*Description of the task:* Tally the lines below that contain "will" and reply with only the tally.

*Data records:*
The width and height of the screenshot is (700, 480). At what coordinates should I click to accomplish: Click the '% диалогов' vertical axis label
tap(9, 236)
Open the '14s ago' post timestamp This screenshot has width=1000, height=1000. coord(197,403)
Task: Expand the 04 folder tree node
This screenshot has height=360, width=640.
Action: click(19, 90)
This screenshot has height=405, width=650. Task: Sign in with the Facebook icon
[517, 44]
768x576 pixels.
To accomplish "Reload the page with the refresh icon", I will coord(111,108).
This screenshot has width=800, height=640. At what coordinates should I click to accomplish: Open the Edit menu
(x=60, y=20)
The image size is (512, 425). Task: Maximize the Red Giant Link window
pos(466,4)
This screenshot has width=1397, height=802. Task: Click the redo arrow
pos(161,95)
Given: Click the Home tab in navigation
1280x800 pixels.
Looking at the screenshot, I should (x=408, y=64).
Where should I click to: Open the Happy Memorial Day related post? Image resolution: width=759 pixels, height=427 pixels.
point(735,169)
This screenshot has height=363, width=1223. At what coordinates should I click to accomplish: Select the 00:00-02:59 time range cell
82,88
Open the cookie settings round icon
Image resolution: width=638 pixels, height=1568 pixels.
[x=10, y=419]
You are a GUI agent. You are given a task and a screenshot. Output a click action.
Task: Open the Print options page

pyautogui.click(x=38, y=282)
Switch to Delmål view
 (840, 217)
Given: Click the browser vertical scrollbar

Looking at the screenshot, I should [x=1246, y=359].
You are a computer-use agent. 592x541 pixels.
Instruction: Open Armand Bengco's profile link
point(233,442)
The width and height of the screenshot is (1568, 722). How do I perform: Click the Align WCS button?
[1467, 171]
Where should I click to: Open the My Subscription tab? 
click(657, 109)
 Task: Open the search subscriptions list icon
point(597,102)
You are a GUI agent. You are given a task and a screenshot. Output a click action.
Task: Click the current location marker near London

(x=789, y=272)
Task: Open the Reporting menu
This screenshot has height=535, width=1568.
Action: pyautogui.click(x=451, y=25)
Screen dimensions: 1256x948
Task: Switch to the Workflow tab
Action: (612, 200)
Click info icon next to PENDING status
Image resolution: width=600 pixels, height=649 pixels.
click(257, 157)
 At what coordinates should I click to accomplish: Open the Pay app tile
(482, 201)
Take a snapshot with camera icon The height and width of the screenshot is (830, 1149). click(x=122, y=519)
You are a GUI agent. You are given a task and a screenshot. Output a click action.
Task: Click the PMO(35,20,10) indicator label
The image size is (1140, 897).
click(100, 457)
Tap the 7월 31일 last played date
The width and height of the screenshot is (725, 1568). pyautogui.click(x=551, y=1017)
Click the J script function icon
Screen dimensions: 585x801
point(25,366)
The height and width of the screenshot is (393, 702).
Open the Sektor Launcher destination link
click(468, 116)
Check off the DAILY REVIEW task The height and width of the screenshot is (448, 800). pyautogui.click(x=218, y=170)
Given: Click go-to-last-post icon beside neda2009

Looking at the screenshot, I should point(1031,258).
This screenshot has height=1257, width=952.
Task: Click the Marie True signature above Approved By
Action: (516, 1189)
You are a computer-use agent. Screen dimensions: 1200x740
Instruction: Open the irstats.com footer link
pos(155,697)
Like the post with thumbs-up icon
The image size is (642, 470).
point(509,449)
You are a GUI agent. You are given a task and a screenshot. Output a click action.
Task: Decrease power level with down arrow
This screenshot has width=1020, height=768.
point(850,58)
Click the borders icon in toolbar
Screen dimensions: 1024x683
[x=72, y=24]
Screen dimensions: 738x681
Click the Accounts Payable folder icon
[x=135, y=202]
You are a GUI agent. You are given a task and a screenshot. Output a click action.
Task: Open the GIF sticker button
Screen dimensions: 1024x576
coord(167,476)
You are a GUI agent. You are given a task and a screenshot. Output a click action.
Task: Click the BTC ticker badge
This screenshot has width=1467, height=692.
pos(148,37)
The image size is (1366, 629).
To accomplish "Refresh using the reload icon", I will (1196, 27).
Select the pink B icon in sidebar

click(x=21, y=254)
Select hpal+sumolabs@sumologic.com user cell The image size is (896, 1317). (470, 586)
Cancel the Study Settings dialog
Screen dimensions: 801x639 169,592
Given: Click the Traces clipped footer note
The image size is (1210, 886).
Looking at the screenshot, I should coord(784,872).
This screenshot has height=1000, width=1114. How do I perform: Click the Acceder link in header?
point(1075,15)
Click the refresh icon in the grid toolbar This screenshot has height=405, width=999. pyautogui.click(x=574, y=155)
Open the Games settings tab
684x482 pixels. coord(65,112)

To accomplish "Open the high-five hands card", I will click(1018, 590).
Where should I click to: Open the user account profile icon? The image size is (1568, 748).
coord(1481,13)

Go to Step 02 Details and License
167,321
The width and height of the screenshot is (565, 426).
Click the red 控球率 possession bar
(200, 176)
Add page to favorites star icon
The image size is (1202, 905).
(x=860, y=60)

*Reply:* 3